*Textauszug*:

-- -- --

Absage des Baumblütenfestes: Schlagabtausch zur Schuldfrage
Die Stadt Werder lässt Aussagen des Unternehmens Wohlthat Entertainment zur gescheiterten Vergabe des Blütenfestes dementieren - per Anwaltsschreiben.
Werder (Havel) - Die Stadtpolitik hat die wichtigsten Beschlüsse für die Zukunft des Baumblütenfestes getroffen – doch die Absage für das Jahr 2020 ist noch nicht ausgestanden. Es liefern sich, teils hinter den Kulissen, die Stadtspitze und der bisherige Betreiber des Festes, die Wohlthat Entertainment GmbH, einen Schlagabtausch über die Schuldfrage. Ein interner Vergabevermerk, der den PNN vorliegt, hatte deutlich gemacht, welche zahlreichen Vergabeauflagen der Stadt das Unternehmen nicht erfüllen wollte.
Werder setzte darauf, einen Veranstalter für das Fest zu finden, der auch die Risiken trägt und die Organisation inklusive Sicherheitsmaßnahmen verantwortet. Das lehnte Wohlthat ab, wie aus dem Vermerk hervorgeht. Das Unternehmen wollte, dass die Stadt Veranstalter bleibt und damit auch die Kosten unter anderem für die Sicherheit trägt.
Die Einnahmen sollten laut Vermerk an Wohlthat gehen
Wohlthat wollte jedoch gleichzeitig festgeschrieben wissen, dass ausschließlich ihm alle Einnahmen des Blütenfestes zu stünden. Transparenz über Ausgaben und Einnahmen lehnte das Unternehmen laut Vergabevermerk ab. Ebenso die Konzessionsabgabe in ungenannter Höhe, die Werder forderte. Stattdessen wollte Wohlthat eine Zahlung von 250 000 Euro von der Stadt als Zuschuss zum Fest. Und das Unternehmen reichte zwar eine Haftpflichtversicherung mit den abgeforderten Deckungssummen ein, führte jedoch eine Haftungsbegrenzung für sich von 250 000 Euro an – von der geforderten Deckungssumme von fünf Millionen Euro.
In dem 20-seitigen Vermerk hielt die Stadtverwaltung den Ablauf des Verfahrens fest. Weil es zwar drei Interessenten, aber nur einen Bieter gab, nämlich Wohlthat, und dieser besagte Anforderungen nicht erfüllte, hatte die Stadt Werder das Vergabeverfahren am 9. September aufgehoben – und als Konsequenz das Baumblütenfest 2020 abgesagt.
Wohlthat: "Teils realitätsfernes Bild der Umstände"

-- -- --

*Angezeigtes Material*:
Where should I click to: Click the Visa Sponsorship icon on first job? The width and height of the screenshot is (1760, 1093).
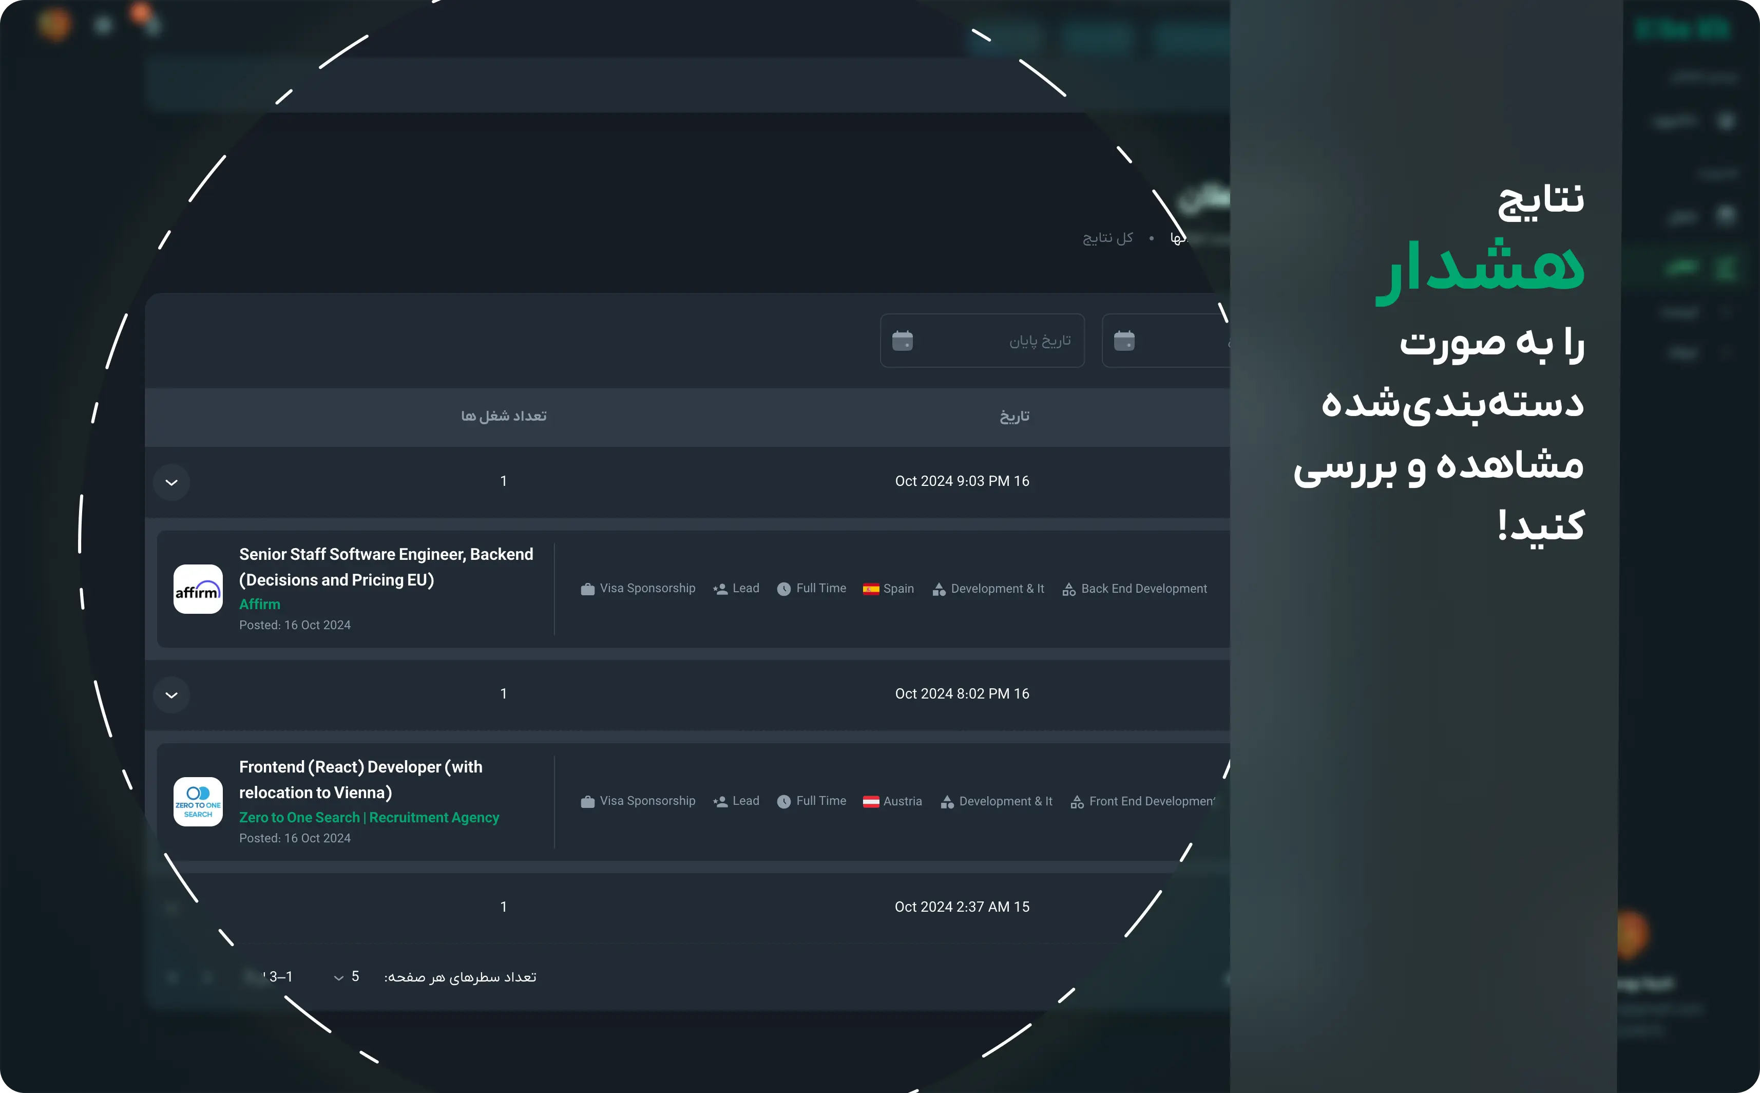click(x=587, y=588)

-- -- --

*Zu bearbeiten*:
Geben Sie für jede der folgenden Aussagen an, ob sie mit dem Bericht über die Absage des Baumblütenfestes übereinstimmt, und belegen Sie Ihr Ja oder Nein jeweils mit einem wörtlichen Zitat der entscheidenden Stelle des Berichts.
1. Wohlthat wollte, dass die Stadt Werder Veranstalter des Festes bleibt.
2. Am Vergabeverfahren nahmen drei Bieter teil.
3. Wohlthat verlangte von der Stadt einen Zuschuss von fünf Millionen Euro.

*Ergebnis*:
1. Ja: „Das Unternehmen wollte, dass die Stadt Veranstalter bleibt“
2. Nein: „Weil es zwar drei Interessenten, aber nur einen Bieter gab“
3. Nein: „Stattdessen wollte Wohlthat eine Zahlung von 250 000 Euro von der Stadt als Zuschuss zum Fest.“